Great Contest! I realy Liked problems D and E even though i didn't solve them
А возможно ли глянуть тест, на котором свалился?
да, после систетов на странице своего решения
После системных тестов.
После окончания проверки.
Today during the contest I got two messages from MIT_1996 who was in my room, asking for help in problem B with algorithm. Where should I report ??
i think you should forgive him and not report this.
You could have asked where to report a dishonesty without saying the name of the competitor in public chat. Is not a good practice to a shame people for such reasons in front of all.
thx! very nice contest:)
Появился вопрос. Отправил решение С. WA3.
3303367
Забыл дать начальное объявление переменным f, g. Задал. AC.
3304751
Вопрос: По какому принципу в с++ задается начальное значение переменным?
Вроде бы случайным образом.
То есть если не задать начальное значение, то на одном тесте можно получить несколько ответов?
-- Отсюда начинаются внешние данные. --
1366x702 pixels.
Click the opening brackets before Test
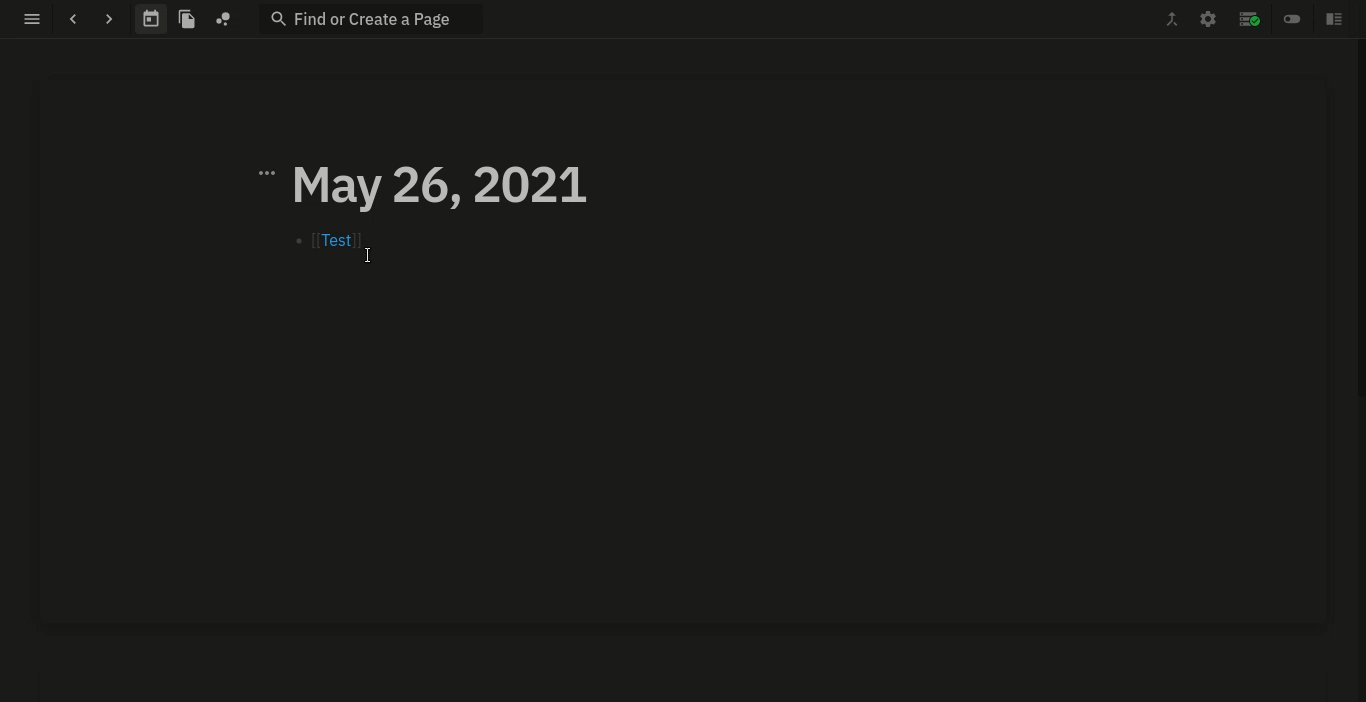click(x=316, y=240)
Конечно, странно что с таким опытом соревнований, Вы еще этого не заметили о_о
Даже хуже: в Visual Studio ответ будет зависеть от режима компиляции -- Debug или Release. В Debug значение хоть и будет мусорным, но стабильно одним и тем же, что может создать иллюзию правильности работы программы, а в Release раз от раза разным. Соответственно, если контестер проверяет решение, скомпилировав его в Realease, то ответ в контестере и локально может быть разным. (Навеяно недавним опытом по поиску ошибки в решении одного из моих олимпиадников. Решение проходило все наши тесты, а на контестере ловило огромное количество WA. Помог анализ кода и соображалка -- дело оказалось в значениях по-умолчанию. См. выше.)
Да просто надо отучиваться от паскаля и объявлять переменные по мере необходимости, а не в начале программы.
Всё верно. Лично я так делаю давно и подобных ошибок не получаю. И постоянно на эту тему делаю замечания. Но что делать тем кто учится по дурацким учебникам C++ или кого так учат...
Да учитель ништяковый, просто обычно объявляю в глобальной, а там таких проблем нет.
Все глобальные переменные изначально инициализируются нулями(это верно для g++, про VS ничего не могу сказать). Если переменная локальная, то, вроде бы, радномно
Глобальные переменные обнуляются, локальные — нет.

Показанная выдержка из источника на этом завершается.